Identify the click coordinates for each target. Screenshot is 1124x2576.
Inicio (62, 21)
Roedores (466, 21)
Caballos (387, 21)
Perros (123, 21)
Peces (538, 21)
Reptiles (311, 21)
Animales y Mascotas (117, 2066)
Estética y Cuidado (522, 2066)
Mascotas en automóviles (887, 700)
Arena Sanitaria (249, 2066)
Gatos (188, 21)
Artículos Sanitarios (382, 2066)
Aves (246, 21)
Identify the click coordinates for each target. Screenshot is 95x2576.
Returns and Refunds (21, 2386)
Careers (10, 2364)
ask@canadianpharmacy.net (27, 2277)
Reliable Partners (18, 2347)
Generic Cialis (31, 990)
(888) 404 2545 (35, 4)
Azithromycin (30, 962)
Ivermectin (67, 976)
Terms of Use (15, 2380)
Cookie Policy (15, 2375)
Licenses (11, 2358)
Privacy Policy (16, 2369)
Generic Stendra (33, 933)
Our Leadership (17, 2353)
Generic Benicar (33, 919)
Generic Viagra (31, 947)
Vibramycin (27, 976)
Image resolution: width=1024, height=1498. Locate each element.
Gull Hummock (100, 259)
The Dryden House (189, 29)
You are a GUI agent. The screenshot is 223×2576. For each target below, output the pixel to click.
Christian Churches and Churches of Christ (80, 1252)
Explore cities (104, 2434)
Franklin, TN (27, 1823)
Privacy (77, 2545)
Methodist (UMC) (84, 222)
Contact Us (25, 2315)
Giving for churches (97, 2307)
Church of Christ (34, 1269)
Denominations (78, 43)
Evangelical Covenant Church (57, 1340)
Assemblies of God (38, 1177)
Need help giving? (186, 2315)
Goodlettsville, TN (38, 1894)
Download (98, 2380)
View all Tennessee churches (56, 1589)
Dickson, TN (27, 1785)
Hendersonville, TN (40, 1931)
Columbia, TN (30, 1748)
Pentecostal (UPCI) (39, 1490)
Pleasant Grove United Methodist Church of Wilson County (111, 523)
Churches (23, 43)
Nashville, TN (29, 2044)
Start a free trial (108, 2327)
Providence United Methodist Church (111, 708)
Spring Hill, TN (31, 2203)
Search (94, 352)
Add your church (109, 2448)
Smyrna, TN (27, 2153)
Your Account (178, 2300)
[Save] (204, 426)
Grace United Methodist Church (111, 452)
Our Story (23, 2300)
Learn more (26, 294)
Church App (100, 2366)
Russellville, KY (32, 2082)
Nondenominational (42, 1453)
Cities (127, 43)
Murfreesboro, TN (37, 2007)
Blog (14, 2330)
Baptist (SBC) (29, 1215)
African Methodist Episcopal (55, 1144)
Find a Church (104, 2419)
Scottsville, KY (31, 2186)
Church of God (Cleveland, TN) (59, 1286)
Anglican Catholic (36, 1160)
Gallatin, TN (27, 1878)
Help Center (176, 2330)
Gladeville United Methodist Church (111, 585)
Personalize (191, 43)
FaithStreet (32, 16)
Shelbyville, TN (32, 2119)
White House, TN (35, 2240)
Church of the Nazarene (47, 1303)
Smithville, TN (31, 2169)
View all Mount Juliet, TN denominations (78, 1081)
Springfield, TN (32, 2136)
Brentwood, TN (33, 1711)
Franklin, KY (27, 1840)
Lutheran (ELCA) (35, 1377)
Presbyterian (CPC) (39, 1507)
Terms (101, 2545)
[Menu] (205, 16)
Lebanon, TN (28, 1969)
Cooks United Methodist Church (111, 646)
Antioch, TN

Exercise description: Return all lines in the entries above that carry the word "click".

Written response:
Identify the click coordinates for each target. Screenshot is 1124x2576.
Identify the click coordinates for each target. Screenshot is 95x2576.
You are a GUI agent. The screenshot is 223×2576. For each target below, output the pixel to click.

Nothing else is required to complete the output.